Opening the first meeting of Kennedy’s handpicked seven-member panel, committee chairman Martin Kulldorff said he was appointing a work group to evaluate the “cumulative effect” of the children’s vaccine schedule — the list of immunizations given at different times throughout childhood.

Also to be evaluated, he said, is how two other shots are administered — one that guards against liver-destroying hepatitis B and another that combines chickenpox protection with MMR, the measles, mumps and rubella vaccine.

It was an early sign of how the Advisory Committee on Immunization Practices is being reshaped by Kennedy, a leading anti-vaccine activist before becoming the nation’s top health official. He fired the entire 17-member panel this month and replaced it with a group that includes several anti-vaccine voices.

“Vaccines are not all good or bad,” Kulldorff said. “We are learning more about vaccines over time” and must “keep up to date.”

His announcement reflected a common message of vaccine skeptics: that too many shots may overwhelm kids’ immune systems or that the ingredients may build up to cause harm. Scientists say those claims have been repeatedly investigated with no signs of concern.

Kids today are exposed to fewer antigens — immune-revving components — than their grandparents despite getting more doses, because of improved vaccine technology, said Dr. Paul Offit, a vaccine expert at Children’s Hospital of Philadelphia.

The American Academy of Pediatrics announced Wednesday that it will continue publishing its own vaccine schedule for children but now will do so independently of the ACIP, calling it “no longer a credible process.”

The panel, created more than 60 years ago, helps the CDC determine who should be vaccinated against a list of diseases, and when. Those recommendations have an impact on whether insurance covers vaccinations and where they’re available, such as at pharmacies.

After Kennedy’s dismissal of the 17-member panel earlier this month, a number of the CDC’s top vaccine scientists resigned or have been moved out of previous positions.

And shortly before Wednesday’s meeting, a Virginia-based obstetrician and gynecologist appointed to the committee stepped down. According to the Trump administration, he withdrew during a customary review of members’ financial holdings.

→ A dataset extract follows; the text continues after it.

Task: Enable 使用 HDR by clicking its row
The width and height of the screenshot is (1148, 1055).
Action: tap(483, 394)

First on the committee’s agenda Wednesday were COVID-19 vaccinations. Kennedy already sidestepped the panel and announced the vaccine will no longer be recommended for healthy children or pregnant women.

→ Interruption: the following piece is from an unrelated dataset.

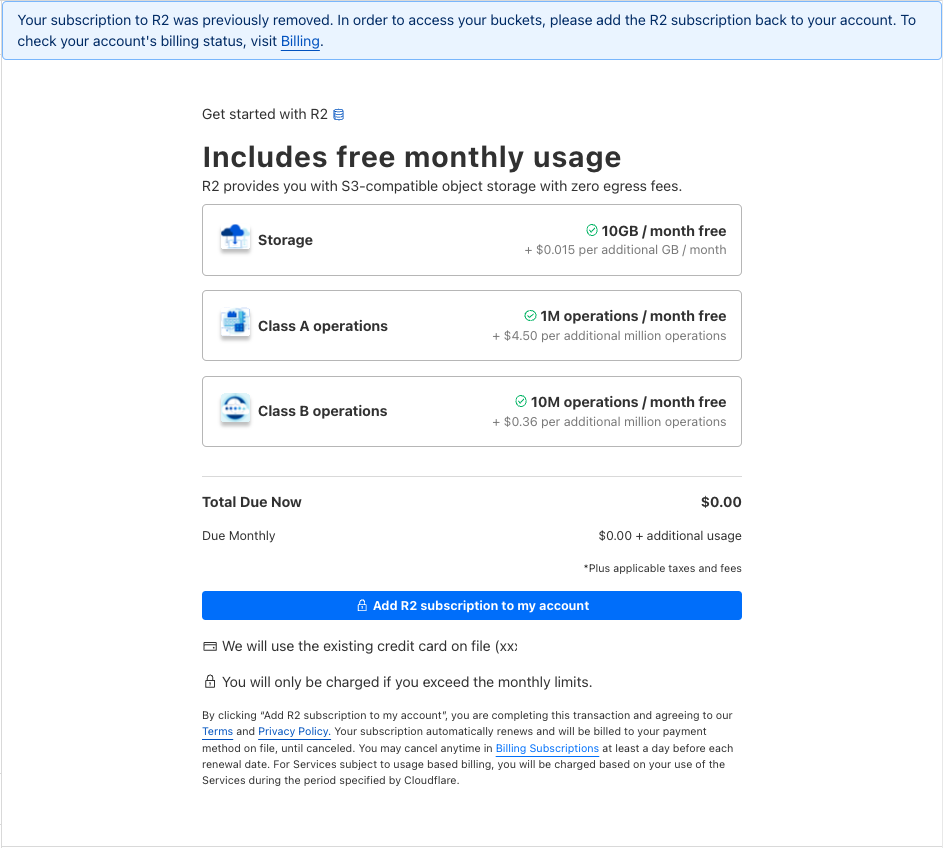Open the Privacy Policy link
The image size is (943, 848).
coord(293,732)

Yet CDC scientists told the panel that vaccination is “the best protection” during pregnancy, and said most children hospitalized for COVID-19 over the past year were unvaccinated.

COVID-19 remains a public health threat, resulting in 32,000 to 51,000 U.S. deaths and more than 250,000 hospitalizations since last fall, according to the CDC. Most at risk for hospitalization are seniors and children younger than 2 — especially infants under 6 months who could have some protection if their mom was vaccinated during pregnancy, according to the CDC’s presentation.

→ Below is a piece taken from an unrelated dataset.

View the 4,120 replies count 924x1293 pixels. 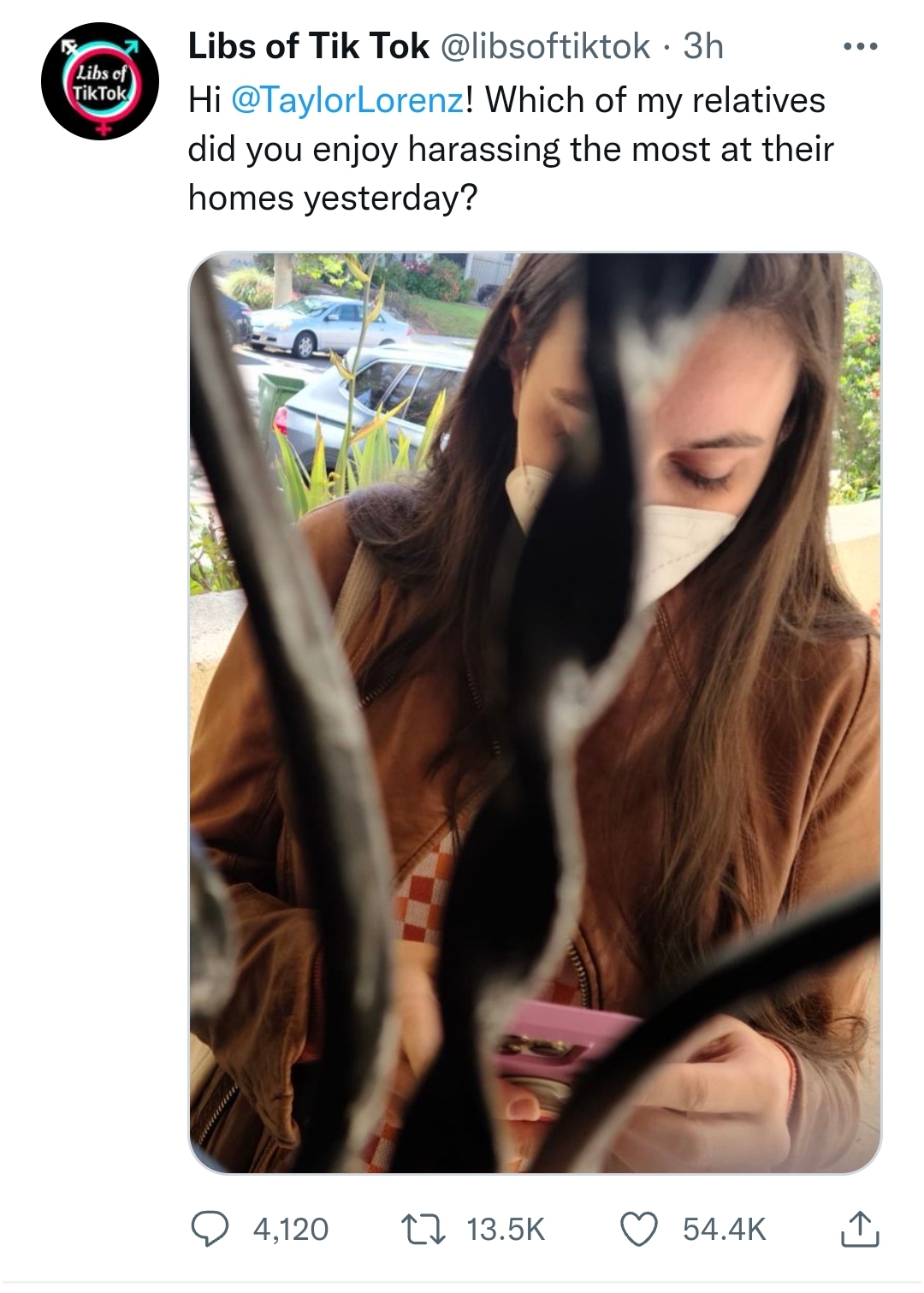[291, 1230]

The new advisers weren’t asked to vote on Kennedy’s recommendations, which raise uncertainty about how easily people will be able to access COVID-19 vaccinations this fall.

After CDC staff outlined multiple overlapping systems that continue to track the vaccines’ safety, several advisers questioned if the real-world data really is trustworthy.

On Thursday, the advisory panel is set to consider a preservative in a subset of flu shots that Kennedy and some anti-vaccine groups have falsely contended is tied to autism.